▶ **Your goal**
Turn every line of the material from the one containing "Expand the 市值前100 dropdown" down to the one containing "coord(17,53)", both included, into a Markdown table with the columns Row and Line, omitting any blank lines.

▶ **Dataset excerpt**
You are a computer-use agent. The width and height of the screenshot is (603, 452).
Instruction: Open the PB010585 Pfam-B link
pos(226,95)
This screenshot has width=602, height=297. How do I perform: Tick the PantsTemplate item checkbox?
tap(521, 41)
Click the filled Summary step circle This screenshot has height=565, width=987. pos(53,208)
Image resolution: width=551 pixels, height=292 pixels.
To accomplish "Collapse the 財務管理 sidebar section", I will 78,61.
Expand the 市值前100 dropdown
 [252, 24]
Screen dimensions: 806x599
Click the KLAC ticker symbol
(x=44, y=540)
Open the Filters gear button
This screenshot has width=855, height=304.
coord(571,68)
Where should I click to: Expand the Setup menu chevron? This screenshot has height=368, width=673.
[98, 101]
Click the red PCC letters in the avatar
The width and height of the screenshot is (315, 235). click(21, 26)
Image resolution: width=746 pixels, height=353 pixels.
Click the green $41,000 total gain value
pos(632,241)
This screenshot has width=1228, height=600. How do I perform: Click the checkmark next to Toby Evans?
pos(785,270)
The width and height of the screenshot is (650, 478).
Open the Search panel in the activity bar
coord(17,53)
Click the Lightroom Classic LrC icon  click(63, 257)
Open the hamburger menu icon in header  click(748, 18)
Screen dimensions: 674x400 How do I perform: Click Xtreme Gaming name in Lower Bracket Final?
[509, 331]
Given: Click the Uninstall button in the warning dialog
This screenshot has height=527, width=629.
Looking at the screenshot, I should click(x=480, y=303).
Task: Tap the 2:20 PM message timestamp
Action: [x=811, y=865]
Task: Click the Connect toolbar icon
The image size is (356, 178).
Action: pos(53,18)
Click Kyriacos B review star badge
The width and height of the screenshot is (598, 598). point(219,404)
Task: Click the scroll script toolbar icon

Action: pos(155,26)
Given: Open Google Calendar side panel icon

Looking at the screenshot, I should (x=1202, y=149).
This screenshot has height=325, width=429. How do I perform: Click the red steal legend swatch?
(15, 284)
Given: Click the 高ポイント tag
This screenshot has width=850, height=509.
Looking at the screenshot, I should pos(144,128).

▶ **Answer to this task**
| Row | Line |
|---|---|
| 1 | Expand the 市值前100 dropdown |
| 2 |  [252, 24] |
| 3 | Screen dimensions: 806x599 |
| 4 | Click the KLAC ticker symbol |
| 5 | (x=44, y=540) |
| 6 | Open the Filters gear button |
| 7 | This screenshot has width=855, height=304. |
| 8 | coord(571,68) |
| 9 | Where should I click to: Expand the Setup menu chevron? This screenshot has height=368, width=673. |
| 10 | [98, 101] |
| 11 | Click the red PCC letters in the avatar |
| 12 | The width and height of the screenshot is (315, 235). click(21, 26) |
| 13 | Image resolution: width=746 pixels, height=353 pixels. |
| 14 | Click the green $41,000 total gain value |
| 15 | pos(632,241) |
| 16 | This screenshot has width=1228, height=600. How do I perform: Click the checkmark next to Toby Evans? |
| 17 | pos(785,270) |
| 18 | The width and height of the screenshot is (650, 478). |
| 19 | Open the Search panel in the activity bar |
| 20 | coord(17,53) |